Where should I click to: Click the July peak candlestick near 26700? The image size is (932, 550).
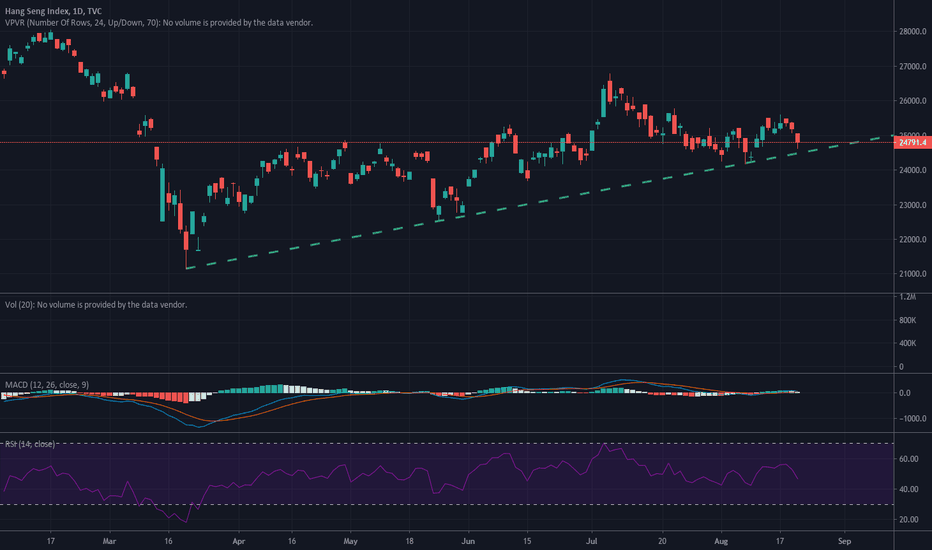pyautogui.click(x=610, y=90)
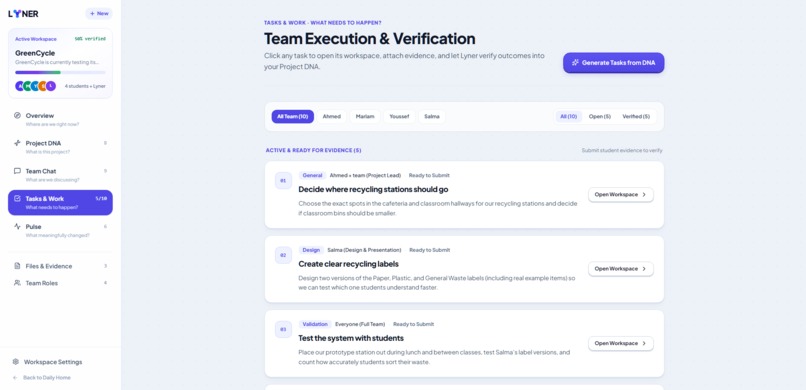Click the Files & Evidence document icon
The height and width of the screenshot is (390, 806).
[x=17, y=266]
────────────────────
• [What is expected] Can you format every row above as a numbered list, skipping any blank lines and leaving the pictures out?

• [Written response]
1. Where should I click to: Click the July peak candlestick near 26700? The image size is (932, 550).
2. pyautogui.click(x=610, y=90)
3. Click the Files & Evidence document icon
4. The height and width of the screenshot is (390, 806).
5. [x=17, y=266]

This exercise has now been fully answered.